Ah Mana Mu adlı eserinizi yazarken, konuyla ilgili uzun bir zaman araştırma yaptığınızdan söz ettiniz. Bu eserin tamamlanmasının 5 yıl olarak biliyorum. Bu konuda neler söyleyeceksiniz?

Bu romanı yazacağım dediğimde ve kitabı elime aldığım süre arasında beş yıllık bir süre var.  Bir roman yazabilmek için sadece dönem bilgisi yetmiyor. Aynı zamanda teknik anlamda da donanıma sahip olmak gerekiyor. Teknik anlamdaki donanımı kazanmak için çok fazla roman ve yazıyı incelemek gerekiyor. Karakter-mekân ilişkisi nasıl kurulmuş, zaman nasıl akıyor? Her karakterin kendine ait bir zamanı var. Sizin aynı zamanda yaşadığınız bir zaman var. Dolayısıyla mantık hatası yapmadan ve devamlılığı sekteye uğratmadan yazmak zorundasınız.
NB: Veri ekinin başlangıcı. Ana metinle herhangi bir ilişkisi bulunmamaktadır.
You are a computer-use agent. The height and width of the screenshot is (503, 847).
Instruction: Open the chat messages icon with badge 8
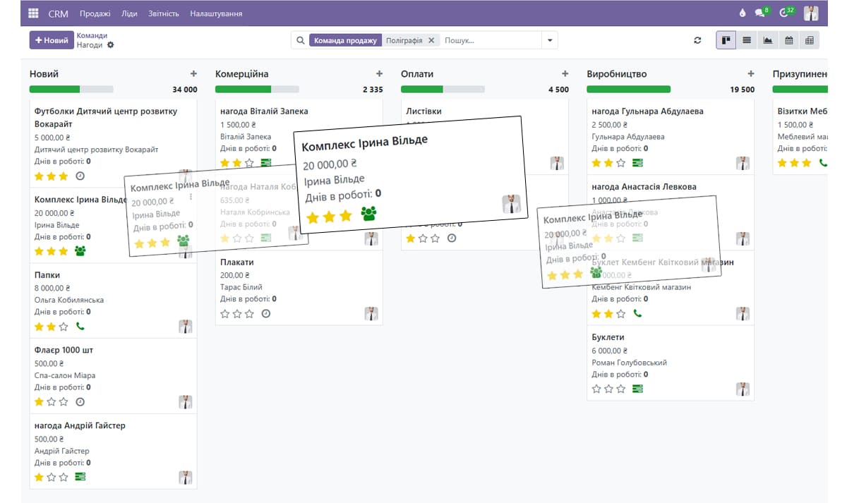click(760, 13)
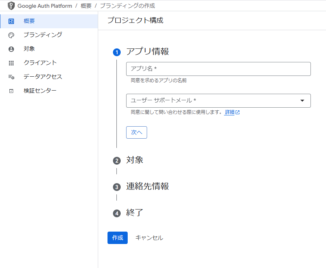Viewport: 326px width, 268px height.
Task: Click the 対象 person icon
Action: pos(11,49)
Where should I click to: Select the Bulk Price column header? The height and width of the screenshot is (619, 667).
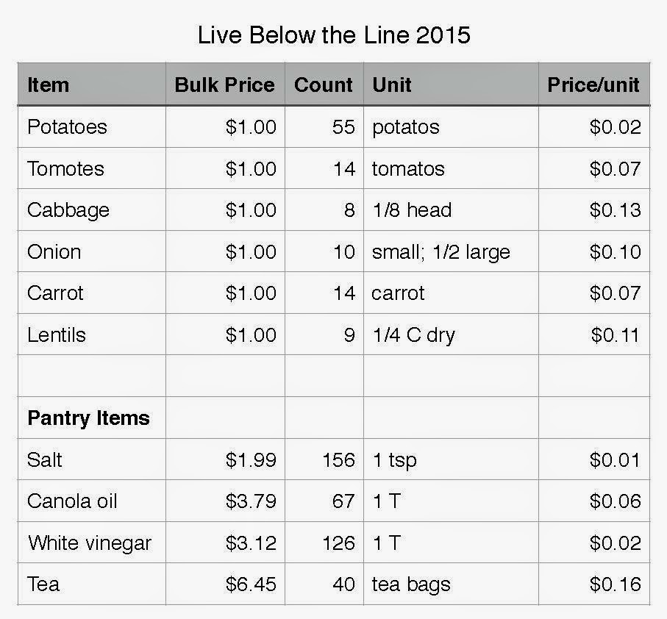[225, 85]
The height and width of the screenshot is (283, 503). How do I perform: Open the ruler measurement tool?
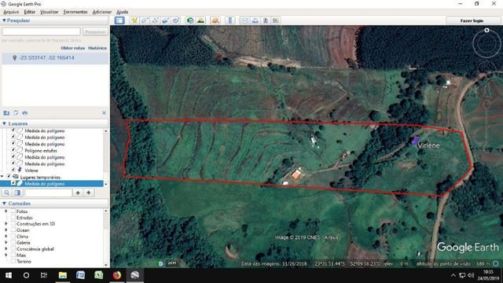click(x=230, y=20)
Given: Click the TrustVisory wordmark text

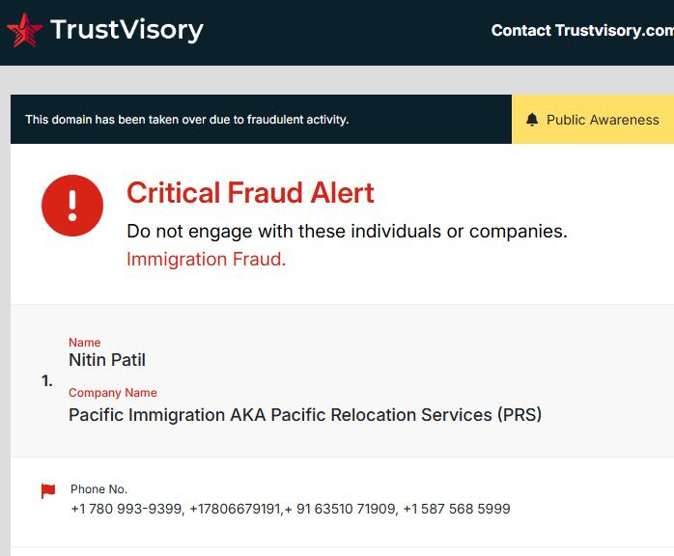Looking at the screenshot, I should (126, 30).
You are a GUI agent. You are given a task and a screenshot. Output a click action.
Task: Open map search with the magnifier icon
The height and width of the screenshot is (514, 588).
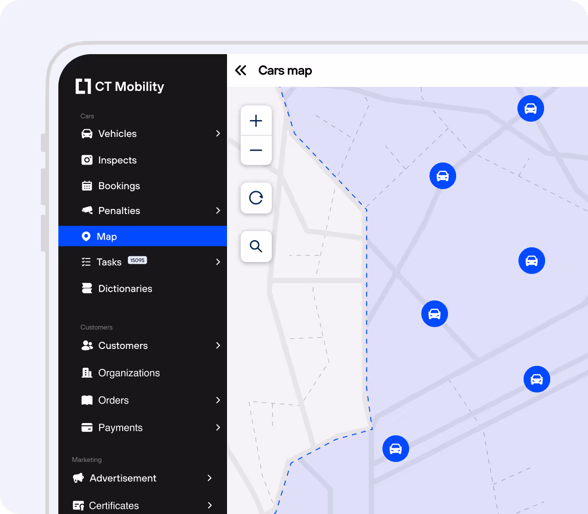256,246
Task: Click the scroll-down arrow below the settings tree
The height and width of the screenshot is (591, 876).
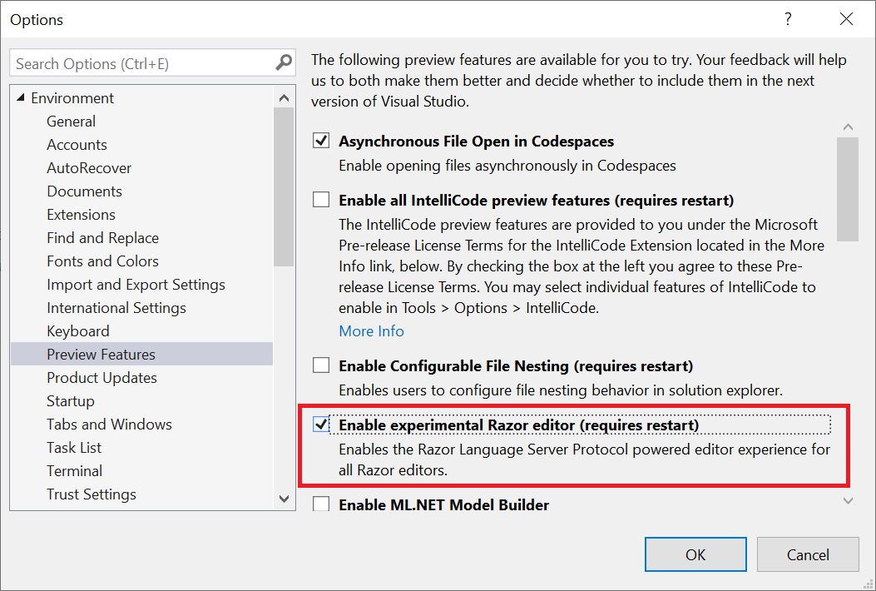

Farklı iki zaman akışı arasındaki bağlantıyı iyi kurmak zorundasınız. Bu yüzden ikinci romanım olan Elenika'yı yazarken daha rahat yazdım. Her kitabımda bir şeyler öğrendim. Hayatı her zaman öğrenmek isteğiyle yaşadım. Her durum da yeni bir şeyler kattı.

Mübadele dönemiyle ilgili yazdığınız bu kitap hakkında okuyucularınızın tepkileri nasıl oldu? Sürekli öğrenmeye açık biri olduğunuz söylediniz. Toplum olarak en önemli sorunumuz da aslında bilmediğini söylemekten korkmak değil mi? Ne olursa olsun hep bildiğini düşünmek ciddi sorunlara yol açmaz mı?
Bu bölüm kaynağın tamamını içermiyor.